14/07/11

"Noi moriamo a Stalingrado" di Alfio Caruso


"Noi moriamo a Stalingrado" di Alfio Caruso è un libro che tratta, ovviamente, di quanto accadde a Stalingrado, ma concentrandosi in particolare su dei nostri connazionali che si ritrovarono proprio in quel terribile mattatoio.
Si trattava di settantasette italiani di due autoreparti, il 127° e il 248°, il cui compito iniziale era quello di portare rifornimenti e rinforzi alla Sesta Armata di Paulus per poi andarsene e rientrare nelle proprie divisioni.


Ma il destino ci mise mano e si trovarono nel posto sbagliato in un momento sbagliatissimo, infatti rimasero bloccati dall'avanzata dell'Armata Rossa verso la fine di novembre del 1942.
Questo libro si concentra proprio su di loro, dedicandosi principalmente a questi nostri soldati, i cui ricordi e frammenti di lettera spezzano la narrazione di quanto sta avvenendo a Stalingrado.
Verranno inghiottiti prima da una delle battaglie più dure della seconda guerra mondiale e poi finiranno in prigionia, e alla fine solamente due di loro riusciranno a fare ritorno in Italia.
La cosa che colpisce di più è che di questi nostri militari nessuno sapeva nulla, a partire dal regio esercito fino ad arrivare alle associazioni di reduci, nessuno era in grado di dire cosa fosse loro successo e non esiste nulla che li ricordi. Sono stati semplicemente dimenticati, come tantissimi altri uomini che hanno trovato la morte in Russia.
"Noi moriamo a Stalingrado" è diviso sostanzialmente in due parti, una dedicata alla fase della battaglia che si svolge a Stalingrado e l'altra invece illustra quanto successo dopo, all'interno dei gulag dove erano raccolti una moltitudine di prigionieri.
Le lettere che si trovano nelle pagine sono toccanti, parole semplici e che scaturivano dal cuore di quei soldati che si trovavano a migliaia di chilometri di distanza da casa.
Messaggi alla famiglia, che cercavano di tranquillizzare in ogni modo, evitando a tutti i costi di rivelare ai propri cari quanto in realtà stessero soffrendo in quel maledetto posto, in mancanza di cibo, al freddo e sotto il costante incedere del nemico.
Il pensiero vola sempre ai propri amici, genitori, ragazze e mogli che li attendono in Italia, cercando in ogni modo di rassicurarli sul proprio stato di salute, ed anzi preoccupandosi per loro e chiedendo loro aggiornamenti sulla semina, sulle feste di paese o sul loro stato di salute.
Anche la parte dedicata al loro periodo trascorso in prigionia è altrettanto dura, abbandonati a morire di freddo, di stenti, di tifo ed umiliati dai loro carcerieri.
Esperienze durissime anche solo da ricordare, come quella di Vincenzo Furini, unico sopravvissuto del 248°, parlò pochissimo di quanto accadde in Russia, dei mesi trascorsi nella sacca di Stalingrado e poi nei gulag. Un unico raccapricciante particolare lo raccontò a seguito dei capricci fatti da uno dei nipoti, che si rifiutava di mangiare una pietanza:

"Che lussi, beati voi che ve li potete permettere, che non avete mai patito la fame vera, quella che può portare alla follia o a masticare anche la corteccia degli alberi". Poi aggiunse che lui negli ultimi giorni di Stalingrado era stato costretto a mangiare carne umana: "Non avevamo più niente, era finito qualsiasi tipo di provvista. Uno dei compagni di rifugio era morto e gli altri, tutti insieme, decidemmo di voler sopravvivere ad ogni costo". [Pagina 229]

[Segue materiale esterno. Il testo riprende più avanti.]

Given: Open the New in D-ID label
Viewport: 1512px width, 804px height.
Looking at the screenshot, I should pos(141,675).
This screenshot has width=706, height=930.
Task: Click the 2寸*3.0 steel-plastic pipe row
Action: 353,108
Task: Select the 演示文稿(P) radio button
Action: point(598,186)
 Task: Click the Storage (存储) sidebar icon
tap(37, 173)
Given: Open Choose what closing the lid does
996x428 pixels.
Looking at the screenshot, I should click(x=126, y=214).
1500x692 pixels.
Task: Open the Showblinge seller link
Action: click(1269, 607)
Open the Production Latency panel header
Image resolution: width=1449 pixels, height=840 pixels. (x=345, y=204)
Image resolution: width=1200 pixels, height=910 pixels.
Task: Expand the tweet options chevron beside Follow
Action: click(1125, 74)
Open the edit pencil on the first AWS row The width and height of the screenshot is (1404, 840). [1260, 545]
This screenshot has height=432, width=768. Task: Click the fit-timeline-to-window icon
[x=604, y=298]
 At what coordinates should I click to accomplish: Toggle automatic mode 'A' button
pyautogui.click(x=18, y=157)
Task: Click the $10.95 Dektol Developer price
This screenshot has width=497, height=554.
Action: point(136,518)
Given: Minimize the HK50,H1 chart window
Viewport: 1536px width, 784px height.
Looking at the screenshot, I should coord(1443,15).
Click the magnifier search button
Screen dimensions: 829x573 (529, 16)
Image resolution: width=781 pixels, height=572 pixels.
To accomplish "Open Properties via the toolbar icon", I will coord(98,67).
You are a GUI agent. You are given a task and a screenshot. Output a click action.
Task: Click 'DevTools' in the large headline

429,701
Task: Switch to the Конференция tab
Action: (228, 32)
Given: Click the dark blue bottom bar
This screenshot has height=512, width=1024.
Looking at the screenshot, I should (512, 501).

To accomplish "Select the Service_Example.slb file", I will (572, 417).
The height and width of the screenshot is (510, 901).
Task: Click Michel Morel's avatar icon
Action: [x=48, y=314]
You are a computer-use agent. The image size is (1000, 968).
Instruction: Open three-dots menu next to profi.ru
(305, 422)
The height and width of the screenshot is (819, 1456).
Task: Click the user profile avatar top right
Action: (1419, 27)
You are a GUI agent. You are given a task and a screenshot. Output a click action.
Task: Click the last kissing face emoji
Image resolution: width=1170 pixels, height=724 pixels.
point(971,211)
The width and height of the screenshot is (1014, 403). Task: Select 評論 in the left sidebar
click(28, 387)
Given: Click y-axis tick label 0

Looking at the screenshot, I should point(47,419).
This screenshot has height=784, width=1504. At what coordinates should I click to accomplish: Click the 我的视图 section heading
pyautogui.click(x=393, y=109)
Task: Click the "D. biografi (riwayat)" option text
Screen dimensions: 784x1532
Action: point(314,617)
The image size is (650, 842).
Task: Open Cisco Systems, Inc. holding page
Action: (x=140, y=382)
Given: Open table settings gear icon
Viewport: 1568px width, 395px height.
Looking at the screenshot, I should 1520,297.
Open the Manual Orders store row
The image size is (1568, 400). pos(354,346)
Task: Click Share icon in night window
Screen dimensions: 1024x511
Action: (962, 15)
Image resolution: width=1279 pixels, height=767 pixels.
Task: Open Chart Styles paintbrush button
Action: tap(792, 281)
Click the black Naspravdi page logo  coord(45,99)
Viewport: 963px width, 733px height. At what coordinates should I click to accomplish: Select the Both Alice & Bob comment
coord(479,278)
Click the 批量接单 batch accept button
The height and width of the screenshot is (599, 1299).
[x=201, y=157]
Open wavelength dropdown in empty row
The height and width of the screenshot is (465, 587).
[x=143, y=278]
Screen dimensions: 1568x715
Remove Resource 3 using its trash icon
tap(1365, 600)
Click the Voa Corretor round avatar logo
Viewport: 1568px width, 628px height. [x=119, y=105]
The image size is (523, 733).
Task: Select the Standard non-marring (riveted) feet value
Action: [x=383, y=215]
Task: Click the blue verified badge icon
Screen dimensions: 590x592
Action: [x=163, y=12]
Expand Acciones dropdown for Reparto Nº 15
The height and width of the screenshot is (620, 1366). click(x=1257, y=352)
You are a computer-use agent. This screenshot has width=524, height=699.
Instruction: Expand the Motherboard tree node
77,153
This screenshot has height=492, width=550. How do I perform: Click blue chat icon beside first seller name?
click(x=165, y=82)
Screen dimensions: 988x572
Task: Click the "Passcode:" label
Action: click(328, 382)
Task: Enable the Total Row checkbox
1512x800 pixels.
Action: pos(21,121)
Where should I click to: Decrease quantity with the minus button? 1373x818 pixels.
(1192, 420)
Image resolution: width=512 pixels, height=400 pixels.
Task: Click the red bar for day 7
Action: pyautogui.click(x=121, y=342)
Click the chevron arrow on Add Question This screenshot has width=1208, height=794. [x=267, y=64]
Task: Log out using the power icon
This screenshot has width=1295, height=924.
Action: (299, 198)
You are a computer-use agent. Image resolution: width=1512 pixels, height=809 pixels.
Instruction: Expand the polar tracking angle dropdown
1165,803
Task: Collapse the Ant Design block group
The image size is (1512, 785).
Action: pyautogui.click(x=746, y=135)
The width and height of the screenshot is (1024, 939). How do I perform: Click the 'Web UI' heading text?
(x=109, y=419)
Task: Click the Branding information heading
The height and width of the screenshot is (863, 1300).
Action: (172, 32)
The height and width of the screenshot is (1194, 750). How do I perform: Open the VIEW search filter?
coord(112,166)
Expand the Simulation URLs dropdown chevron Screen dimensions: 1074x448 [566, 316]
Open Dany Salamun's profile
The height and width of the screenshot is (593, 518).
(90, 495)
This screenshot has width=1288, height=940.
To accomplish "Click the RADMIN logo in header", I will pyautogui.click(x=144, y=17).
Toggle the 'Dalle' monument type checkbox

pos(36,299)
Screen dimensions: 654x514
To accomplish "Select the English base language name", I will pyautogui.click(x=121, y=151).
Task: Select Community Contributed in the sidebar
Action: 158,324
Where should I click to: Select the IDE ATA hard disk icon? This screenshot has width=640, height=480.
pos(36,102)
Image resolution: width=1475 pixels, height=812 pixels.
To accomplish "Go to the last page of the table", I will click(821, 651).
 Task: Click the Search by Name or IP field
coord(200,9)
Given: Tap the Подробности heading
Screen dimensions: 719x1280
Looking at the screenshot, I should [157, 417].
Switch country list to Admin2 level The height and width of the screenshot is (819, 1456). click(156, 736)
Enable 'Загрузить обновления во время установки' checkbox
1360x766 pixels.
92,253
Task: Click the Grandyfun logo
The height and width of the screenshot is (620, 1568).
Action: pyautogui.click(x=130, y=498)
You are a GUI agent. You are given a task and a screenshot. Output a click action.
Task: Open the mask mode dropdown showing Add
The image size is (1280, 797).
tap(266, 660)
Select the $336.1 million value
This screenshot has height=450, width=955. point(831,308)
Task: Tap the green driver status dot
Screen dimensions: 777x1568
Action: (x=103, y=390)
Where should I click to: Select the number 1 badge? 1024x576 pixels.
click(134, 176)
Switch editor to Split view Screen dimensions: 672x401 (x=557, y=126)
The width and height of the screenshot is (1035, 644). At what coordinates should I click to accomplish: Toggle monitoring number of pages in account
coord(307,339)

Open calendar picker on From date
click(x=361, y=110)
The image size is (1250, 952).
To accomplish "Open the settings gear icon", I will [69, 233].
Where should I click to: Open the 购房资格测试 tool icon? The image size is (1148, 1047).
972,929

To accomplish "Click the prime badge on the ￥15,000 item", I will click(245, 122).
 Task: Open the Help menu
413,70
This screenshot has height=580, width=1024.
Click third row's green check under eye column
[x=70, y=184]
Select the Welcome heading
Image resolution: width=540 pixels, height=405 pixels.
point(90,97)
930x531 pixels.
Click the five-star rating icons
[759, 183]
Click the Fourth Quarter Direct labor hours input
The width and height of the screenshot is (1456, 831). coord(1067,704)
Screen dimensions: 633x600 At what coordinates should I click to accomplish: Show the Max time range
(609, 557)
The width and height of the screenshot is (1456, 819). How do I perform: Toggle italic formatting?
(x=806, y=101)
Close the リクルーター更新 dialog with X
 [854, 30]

Uomini e ragazzi comuni, italiani come tanti, che si ritrovarono a vivere in un inferno, a patire sulla propria pelle indicibili sofferenze ed esperienze degradanti che ora, a più di sessant'anni da questi avvenimenti, vengono dimenticate con troppa facilità, fingendo che si tratti di un lontano passato che non ci riguarda più in alcun modo.
Si tratta di qualcosa che ciascuno di noi dovrebbe fissare a fuoco nella propria memoria perché il sacrificio patito da queste persone (e da tutti quelli travolti dalla follia della seconda guerra mondiale) non sia stato inutile.